RECORDS FOR THIS EXERCISE>
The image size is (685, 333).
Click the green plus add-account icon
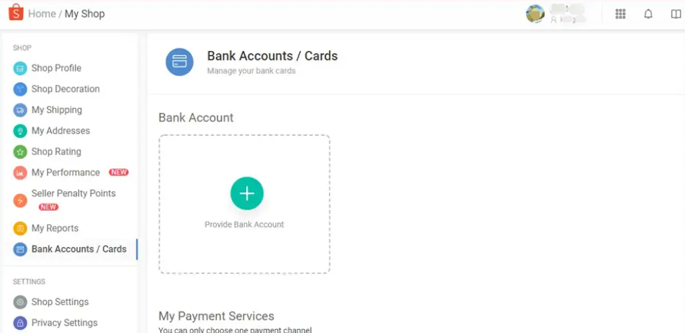click(x=247, y=194)
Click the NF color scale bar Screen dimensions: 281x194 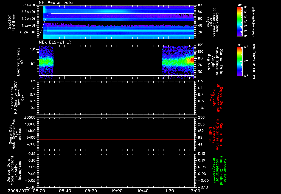(239, 22)
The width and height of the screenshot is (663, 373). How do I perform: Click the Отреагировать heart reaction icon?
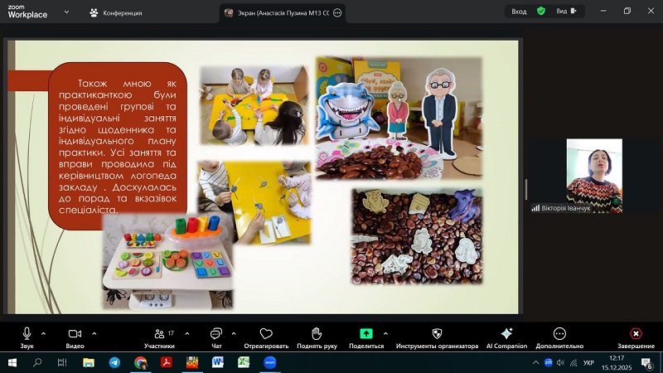[x=266, y=336]
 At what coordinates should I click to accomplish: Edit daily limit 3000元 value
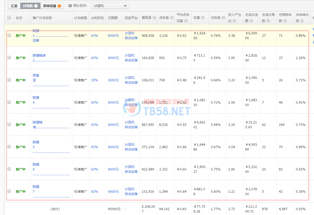coord(113,80)
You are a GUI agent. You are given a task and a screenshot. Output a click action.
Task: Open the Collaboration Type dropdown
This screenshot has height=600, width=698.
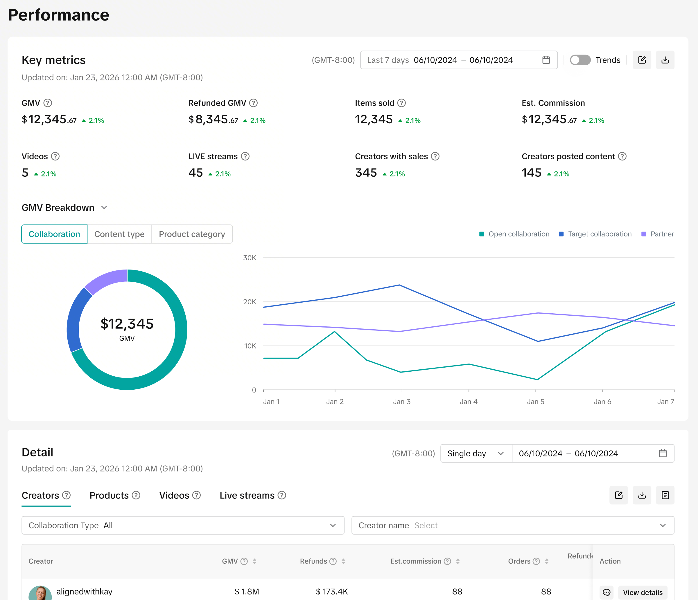(x=183, y=525)
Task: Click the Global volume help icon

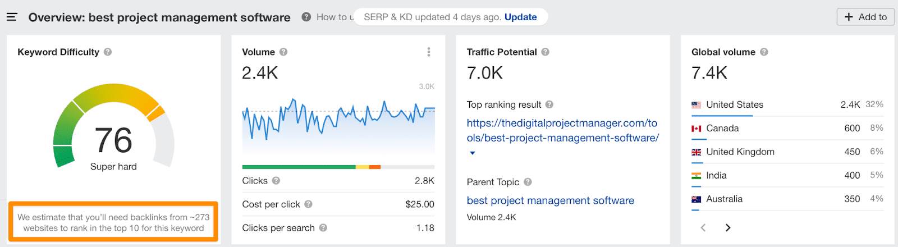Action: click(764, 52)
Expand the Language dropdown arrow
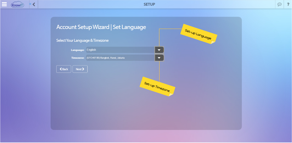This screenshot has height=143, width=292. (x=159, y=50)
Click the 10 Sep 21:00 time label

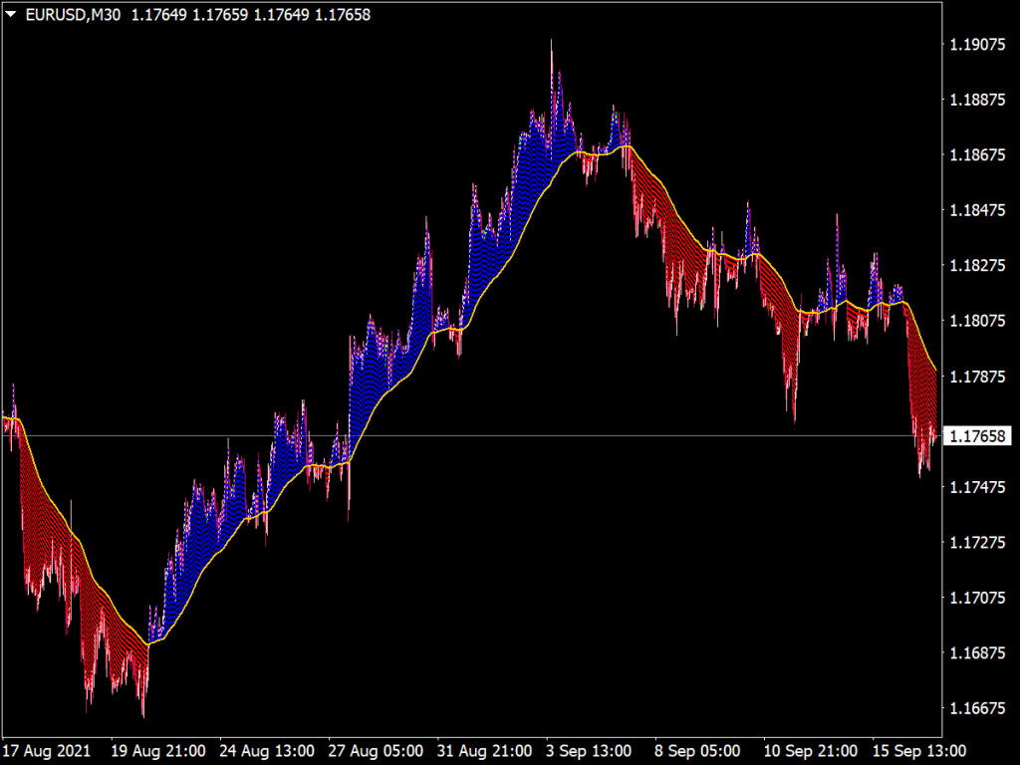809,752
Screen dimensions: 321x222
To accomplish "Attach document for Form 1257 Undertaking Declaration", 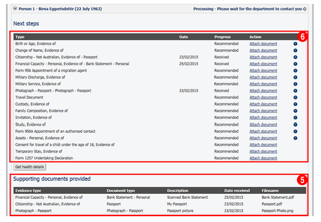I will pyautogui.click(x=263, y=158).
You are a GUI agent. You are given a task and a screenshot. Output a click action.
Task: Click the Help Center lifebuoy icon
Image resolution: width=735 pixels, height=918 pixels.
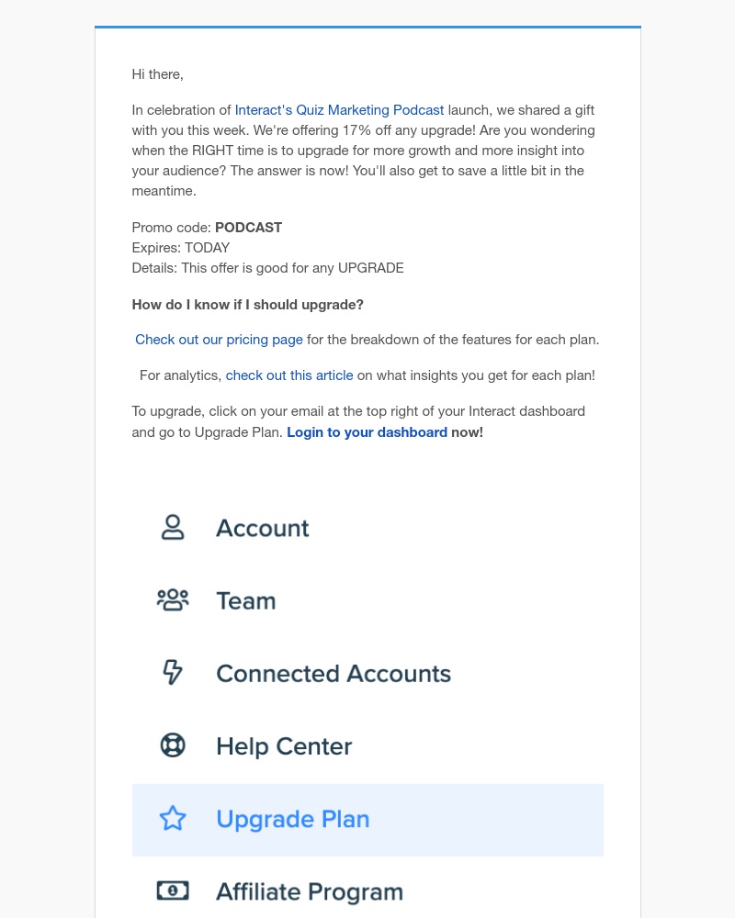(173, 745)
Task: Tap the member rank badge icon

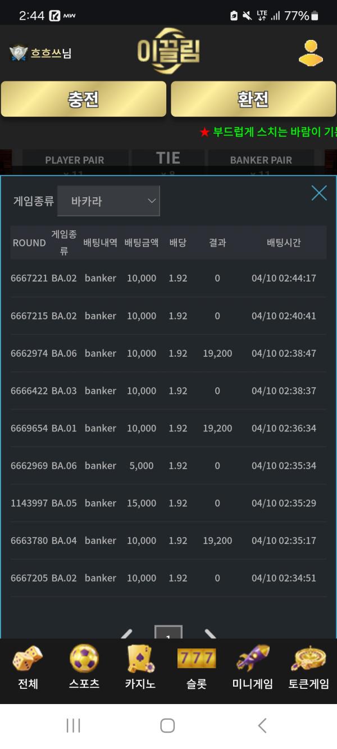Action: point(19,53)
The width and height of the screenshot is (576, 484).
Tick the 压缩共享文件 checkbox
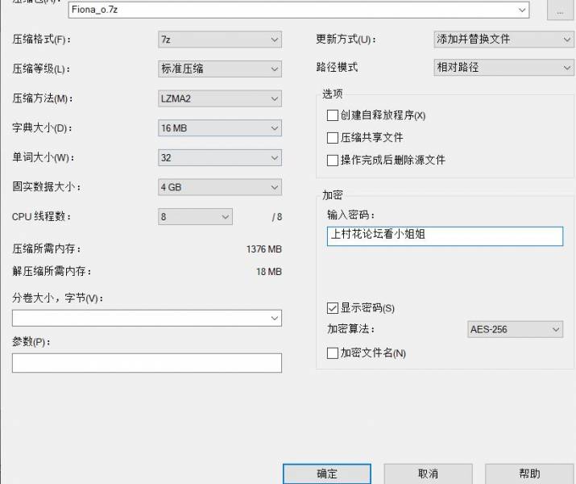point(333,138)
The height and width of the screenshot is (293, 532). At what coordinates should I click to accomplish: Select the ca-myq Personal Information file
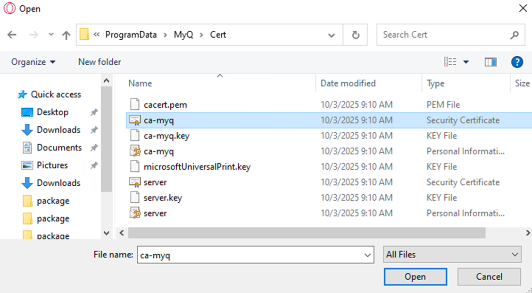158,151
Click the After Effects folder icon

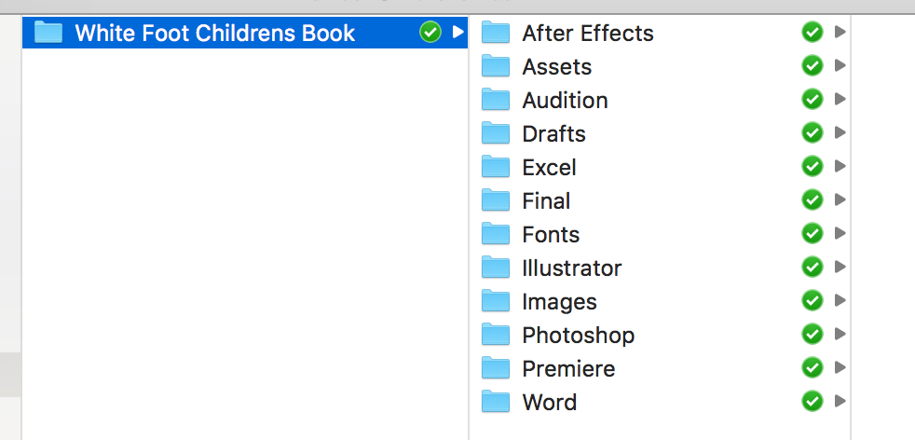click(496, 33)
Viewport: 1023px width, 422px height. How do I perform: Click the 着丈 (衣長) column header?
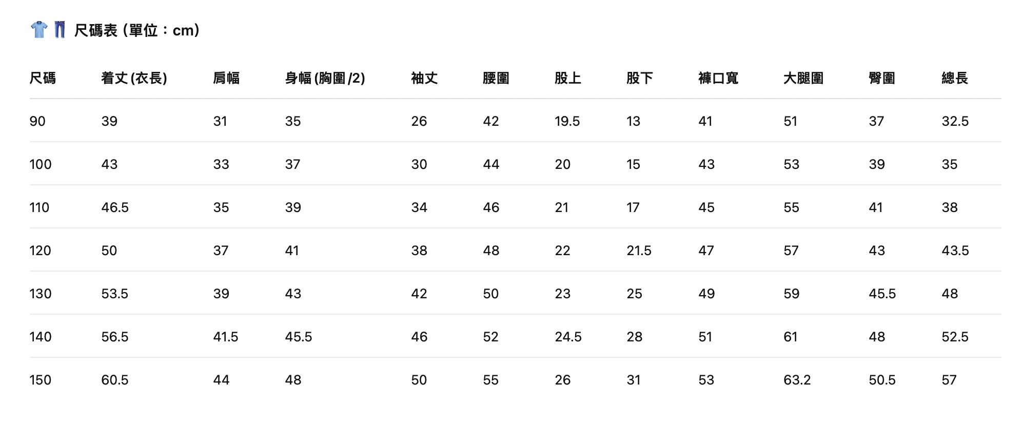[134, 78]

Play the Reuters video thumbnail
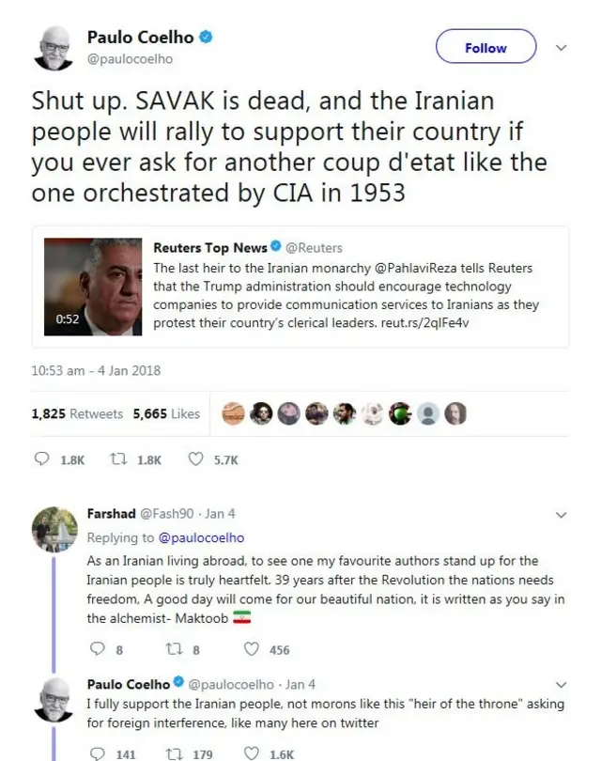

ACTION ITEM> Find the line with "This screenshot has height=600, width=698." and the line with "Screen dimensions: 321x222" in the records above. Copy both and all lines between them exactly, without pictures.

RESULT OF THE TASK>
This screenshot has height=600, width=698.
(x=183, y=525)
Task: Click the Global volume help icon

Action: click(764, 52)
Expand the Language dropdown arrow
This screenshot has height=143, width=292. (x=159, y=50)
Click the 10 Sep 21:00 time label

809,752
Screen dimensions: 321x222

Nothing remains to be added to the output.